Transformasi Haji 1447 H: Memastikan Jemaah Disabilitas Dapatkan Hak Pelayanan Setara

Foto ilustrasi/kemenag.

FAKTASERANG.ID – Kementerian Haji dan Umrah (Kemenhaj) mempertegas komitmennya dalam menghadirkan transformasi pelayanan ibadah haji yang lebih manusiawi dan inklusif.

Dalam acara diseminasi hasil pemantauan haji pada Jumat, 13 Maret 2026, Dirjen Bina Penyelenggaraan Haji dan Umrah, Puji Raharjo, menekankan bahwa haji adalah hak setiap muslim.

Oleh karena itu, hambatan fisik atau usia tidak boleh menjadi penghalang bagi jemaah Indonesia untuk mendapatkan pelayanan terbaik dan berkeadilan selama di Tanah Suci.

Pemerintah saat ini tengah gencar melakukan perbaikan regulasi agar penyelenggaraan haji benar-benar ramah bagi lansia, perempuan, dan penyandang disabilitas.

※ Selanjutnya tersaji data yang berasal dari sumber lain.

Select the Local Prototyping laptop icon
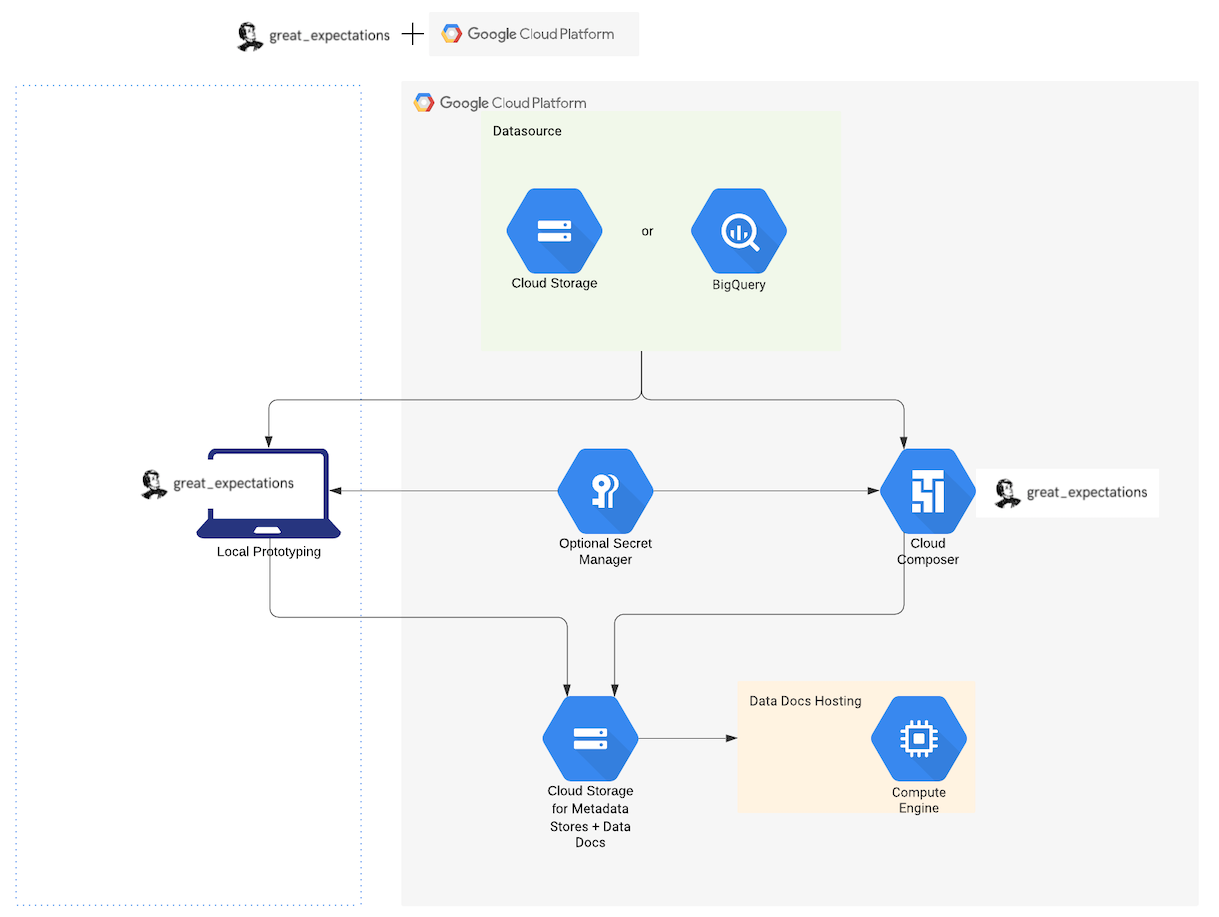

Prinsip utama yang diusung adalah keamanan, aspek manusiawi, dan aksesibilitas tinggi, dilansir pada 14 Maret 2026.

Puji Raharjo menjelaskan bahwa kolaborasi dengan lembaga seperti Komisi Nasional Disabilitas (KND) terus diperluas untuk memastikan standar layanan, mulai dari transportasi hingga konsumsi khusus, terpenuhi sesuai kebutuhan masing-masing jemaah tanpa terkecuali.

Ketua KND, Dante Rigmalia, mengapresiasi langkah cepat Kemenhaj dalam merespons rekomendasi perbaikan, termasuk kualitas makanan bagi jemaah berkebutuhan khusus yang dinilai semakin baik.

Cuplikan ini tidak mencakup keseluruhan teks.